History of Christian Thought

Steven G. Smith (smithsg)
Office:  Christian Center 11, 601-974-1334
— Office hours posted —
Home:  1611 Edgewood St., 601-354‑2290

Religious Studies 3110
Fall 2008

Jesus of Nazareth taught, died, and according to his followers was raised from death in the early first century CE.  By the end of the second century CE there was a well-organized Christian movement all over the Roman world and beyond.  Christian bishops had developed a common base of authoritative teachings, offering a certain unity in Christian thinking but also a platform for profound ongoing debates.  The Christian ekklesia (church) was well on its way to becoming an alternative civilization—as Augustine saw it, the earthly representation of the heavenly City of God.  Under Emperor Constantine in the early third century the Christian movement became fully legal and was socially mainstreamed, with major consequences for the character of its thought and life (for example, pacifism had been the presumption for Christians but was no longer).  More great changes were to affect the Christian movement including the collapse of Roman authority in the West, the rise of monasticism, rivalry with Islam, the formal split between Western and Eastern Christendom, the breakup of Western Christendom into many different churches in the Protestant Reformation, and struggles with modern science and politics that continue to preoccupy Christian thinkers today.  To understand Christianity at any point in time (including now), it is necessary to consider the movement’s historical trajectory.  What has been going on, in the world and in the church, and how have instituted forms of Christian thought and practice responded to changes in the situation in which Christians live?

In this course we will monitor the historical evolution of the whole Christian movement (though with relatively more attention to Western Christianity) up till the beginning of the modern age with the help of Paul Johnson’s superb one-volume account.  Against this background, we will get acquainted in depth with several leading Christian thinkers who interestingly reflect their own pivotal moments in the history of Christianity and also exert great influence on times to come.  We will treat their writings as their tradition treats them, as classics of theological insight.  That does not mean we must agree with them or adhere to any one interpretation of them.  It means we will seriously consider their suggestions for how best to think about a supreme ground and goal of life.  In the course of doing this, we will strengthen (a) our grasp of the possibilities of theological reflection and discussion, and (b) our understanding of the spiritual challenge of Christianity.

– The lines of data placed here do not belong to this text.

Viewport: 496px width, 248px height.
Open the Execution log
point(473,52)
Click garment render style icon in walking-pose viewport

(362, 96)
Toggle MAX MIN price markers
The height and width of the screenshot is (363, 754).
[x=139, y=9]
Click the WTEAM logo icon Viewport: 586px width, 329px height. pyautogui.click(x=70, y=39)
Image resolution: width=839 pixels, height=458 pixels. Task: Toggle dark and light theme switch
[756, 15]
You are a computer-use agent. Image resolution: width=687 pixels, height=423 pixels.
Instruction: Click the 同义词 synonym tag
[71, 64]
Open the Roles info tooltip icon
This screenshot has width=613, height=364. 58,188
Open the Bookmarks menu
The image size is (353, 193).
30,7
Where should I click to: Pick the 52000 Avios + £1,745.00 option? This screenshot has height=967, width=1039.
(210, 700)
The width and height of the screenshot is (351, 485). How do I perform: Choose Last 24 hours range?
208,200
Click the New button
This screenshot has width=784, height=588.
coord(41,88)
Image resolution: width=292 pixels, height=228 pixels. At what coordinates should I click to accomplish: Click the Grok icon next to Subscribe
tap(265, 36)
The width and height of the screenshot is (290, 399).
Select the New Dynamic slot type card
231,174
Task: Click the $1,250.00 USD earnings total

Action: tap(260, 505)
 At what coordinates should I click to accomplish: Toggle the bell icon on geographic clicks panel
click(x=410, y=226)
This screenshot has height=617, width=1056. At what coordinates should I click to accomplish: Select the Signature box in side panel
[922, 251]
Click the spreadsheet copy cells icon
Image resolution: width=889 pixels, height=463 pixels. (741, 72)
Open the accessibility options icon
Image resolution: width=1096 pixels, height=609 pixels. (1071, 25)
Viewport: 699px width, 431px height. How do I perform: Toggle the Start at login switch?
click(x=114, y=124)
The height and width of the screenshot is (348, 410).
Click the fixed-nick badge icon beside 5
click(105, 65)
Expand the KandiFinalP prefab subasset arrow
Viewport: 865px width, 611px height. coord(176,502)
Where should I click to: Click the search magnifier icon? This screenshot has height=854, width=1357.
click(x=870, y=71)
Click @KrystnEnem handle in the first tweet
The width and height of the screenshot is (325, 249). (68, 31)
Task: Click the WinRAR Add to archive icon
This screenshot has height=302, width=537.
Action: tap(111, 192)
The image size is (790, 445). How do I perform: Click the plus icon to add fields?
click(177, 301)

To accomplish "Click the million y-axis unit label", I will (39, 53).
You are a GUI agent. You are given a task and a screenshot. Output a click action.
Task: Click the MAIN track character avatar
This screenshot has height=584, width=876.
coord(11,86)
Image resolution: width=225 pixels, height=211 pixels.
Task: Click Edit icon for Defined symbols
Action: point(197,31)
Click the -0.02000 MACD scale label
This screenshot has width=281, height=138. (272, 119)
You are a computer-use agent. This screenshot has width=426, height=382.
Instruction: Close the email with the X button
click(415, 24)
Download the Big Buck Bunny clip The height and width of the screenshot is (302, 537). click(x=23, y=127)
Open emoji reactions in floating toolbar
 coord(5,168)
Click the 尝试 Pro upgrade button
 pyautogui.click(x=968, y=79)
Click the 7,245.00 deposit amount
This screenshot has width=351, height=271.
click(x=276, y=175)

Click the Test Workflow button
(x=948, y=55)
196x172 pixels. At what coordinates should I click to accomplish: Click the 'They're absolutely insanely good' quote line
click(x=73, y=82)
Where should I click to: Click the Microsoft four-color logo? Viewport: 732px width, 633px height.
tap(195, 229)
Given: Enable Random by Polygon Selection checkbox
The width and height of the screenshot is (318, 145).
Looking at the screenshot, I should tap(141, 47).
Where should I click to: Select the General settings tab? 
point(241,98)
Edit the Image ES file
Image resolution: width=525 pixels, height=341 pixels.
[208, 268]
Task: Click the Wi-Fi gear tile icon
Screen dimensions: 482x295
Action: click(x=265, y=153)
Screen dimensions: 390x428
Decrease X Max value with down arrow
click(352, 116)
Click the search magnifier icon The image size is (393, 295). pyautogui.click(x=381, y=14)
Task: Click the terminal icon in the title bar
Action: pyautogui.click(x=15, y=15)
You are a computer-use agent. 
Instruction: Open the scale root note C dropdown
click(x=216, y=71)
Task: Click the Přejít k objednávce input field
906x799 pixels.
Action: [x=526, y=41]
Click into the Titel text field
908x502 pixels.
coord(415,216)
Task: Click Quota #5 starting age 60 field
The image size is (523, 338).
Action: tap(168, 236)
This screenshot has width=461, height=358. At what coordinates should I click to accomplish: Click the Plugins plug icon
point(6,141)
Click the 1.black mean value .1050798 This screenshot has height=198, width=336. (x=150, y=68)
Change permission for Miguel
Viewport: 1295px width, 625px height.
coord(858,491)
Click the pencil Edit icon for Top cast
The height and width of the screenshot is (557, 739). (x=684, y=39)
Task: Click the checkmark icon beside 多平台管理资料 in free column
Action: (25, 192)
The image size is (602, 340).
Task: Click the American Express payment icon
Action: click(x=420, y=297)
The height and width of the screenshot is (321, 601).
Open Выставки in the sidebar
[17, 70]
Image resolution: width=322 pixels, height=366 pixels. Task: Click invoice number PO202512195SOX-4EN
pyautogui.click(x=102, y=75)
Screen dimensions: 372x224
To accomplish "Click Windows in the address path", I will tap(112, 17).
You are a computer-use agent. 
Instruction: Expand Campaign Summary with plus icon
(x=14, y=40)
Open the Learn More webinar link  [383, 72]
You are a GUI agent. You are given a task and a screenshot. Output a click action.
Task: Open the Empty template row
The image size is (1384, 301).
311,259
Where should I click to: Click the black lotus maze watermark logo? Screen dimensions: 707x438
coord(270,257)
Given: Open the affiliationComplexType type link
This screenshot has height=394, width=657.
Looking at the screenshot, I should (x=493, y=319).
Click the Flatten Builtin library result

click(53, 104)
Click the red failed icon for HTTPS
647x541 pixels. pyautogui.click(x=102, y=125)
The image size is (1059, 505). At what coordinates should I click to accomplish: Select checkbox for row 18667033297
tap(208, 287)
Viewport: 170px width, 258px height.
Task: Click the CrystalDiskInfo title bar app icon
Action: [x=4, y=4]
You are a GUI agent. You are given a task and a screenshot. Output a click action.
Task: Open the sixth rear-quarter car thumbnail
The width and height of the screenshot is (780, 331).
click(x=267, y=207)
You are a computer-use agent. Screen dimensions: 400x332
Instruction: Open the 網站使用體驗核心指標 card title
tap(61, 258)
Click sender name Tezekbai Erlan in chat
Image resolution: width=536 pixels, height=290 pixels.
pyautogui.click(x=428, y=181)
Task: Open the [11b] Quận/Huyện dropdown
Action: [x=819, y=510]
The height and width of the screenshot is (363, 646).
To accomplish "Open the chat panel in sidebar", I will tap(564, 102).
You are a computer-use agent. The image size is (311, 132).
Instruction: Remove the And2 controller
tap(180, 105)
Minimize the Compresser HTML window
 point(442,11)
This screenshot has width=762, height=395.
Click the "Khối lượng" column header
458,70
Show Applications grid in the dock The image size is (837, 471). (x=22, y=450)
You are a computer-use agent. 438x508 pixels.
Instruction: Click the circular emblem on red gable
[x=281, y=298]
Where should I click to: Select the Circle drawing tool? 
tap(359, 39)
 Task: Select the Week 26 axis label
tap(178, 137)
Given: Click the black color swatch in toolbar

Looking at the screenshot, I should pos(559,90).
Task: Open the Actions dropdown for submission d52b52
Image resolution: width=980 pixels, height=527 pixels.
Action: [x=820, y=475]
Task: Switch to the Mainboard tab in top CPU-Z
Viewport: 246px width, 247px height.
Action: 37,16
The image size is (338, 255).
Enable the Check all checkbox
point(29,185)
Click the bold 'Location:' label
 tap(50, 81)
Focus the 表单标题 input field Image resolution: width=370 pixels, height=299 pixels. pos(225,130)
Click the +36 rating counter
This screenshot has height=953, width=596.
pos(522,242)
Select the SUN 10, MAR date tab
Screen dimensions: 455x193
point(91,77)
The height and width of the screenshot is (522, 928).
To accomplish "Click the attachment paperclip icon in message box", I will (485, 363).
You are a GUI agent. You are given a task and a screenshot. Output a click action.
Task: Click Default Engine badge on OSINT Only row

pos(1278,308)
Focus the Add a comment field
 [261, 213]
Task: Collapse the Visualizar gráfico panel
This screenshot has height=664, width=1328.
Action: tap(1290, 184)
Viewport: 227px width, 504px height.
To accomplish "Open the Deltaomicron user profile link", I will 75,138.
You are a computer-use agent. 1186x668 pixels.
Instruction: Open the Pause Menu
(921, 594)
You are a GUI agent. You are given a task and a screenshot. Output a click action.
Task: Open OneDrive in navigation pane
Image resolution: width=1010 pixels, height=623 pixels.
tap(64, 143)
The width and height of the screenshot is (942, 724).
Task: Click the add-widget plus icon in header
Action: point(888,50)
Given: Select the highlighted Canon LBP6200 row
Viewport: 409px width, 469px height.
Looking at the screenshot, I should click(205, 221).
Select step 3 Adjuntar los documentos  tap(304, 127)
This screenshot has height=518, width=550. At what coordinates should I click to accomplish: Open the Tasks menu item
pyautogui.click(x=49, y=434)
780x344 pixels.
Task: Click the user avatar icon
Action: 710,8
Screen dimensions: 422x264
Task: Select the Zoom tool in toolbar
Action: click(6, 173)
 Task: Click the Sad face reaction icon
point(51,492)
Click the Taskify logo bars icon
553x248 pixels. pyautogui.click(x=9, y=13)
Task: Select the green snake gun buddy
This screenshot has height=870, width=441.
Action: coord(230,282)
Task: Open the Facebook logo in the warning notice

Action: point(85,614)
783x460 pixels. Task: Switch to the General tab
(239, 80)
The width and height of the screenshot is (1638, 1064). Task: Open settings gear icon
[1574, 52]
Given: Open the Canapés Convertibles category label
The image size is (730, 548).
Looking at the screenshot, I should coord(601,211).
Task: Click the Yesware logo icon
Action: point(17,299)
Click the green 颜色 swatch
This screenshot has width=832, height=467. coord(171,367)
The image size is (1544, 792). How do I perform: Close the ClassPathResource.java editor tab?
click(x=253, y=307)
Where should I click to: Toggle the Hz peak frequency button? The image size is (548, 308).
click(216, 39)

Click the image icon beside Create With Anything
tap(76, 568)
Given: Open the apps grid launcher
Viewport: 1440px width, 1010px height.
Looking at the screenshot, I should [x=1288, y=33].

Course readings will be assigned mainly in these required books, available in the bookstore:

Paul A. Johnson, A History of Christianity, Touchstone

Origen, Origen: An Exhortation to Martyrdom, Prayer, and Selected Works, Paulist

Augustine, City of God, trans. Henry Bettenson, Penguin

Thomas Aquinas, Introduction to St. Thomas Aquinas, ed. Anton Pegis, McGraw-Hill

Martin Luther, Martin Luther:  Selections from His Writings, ed. John Dillenberger,                      Anchor

Grading will be based on class participation (10%), Theological Notebook entries (40%), a term essay (30%), and a take-home final exami­nation (20%).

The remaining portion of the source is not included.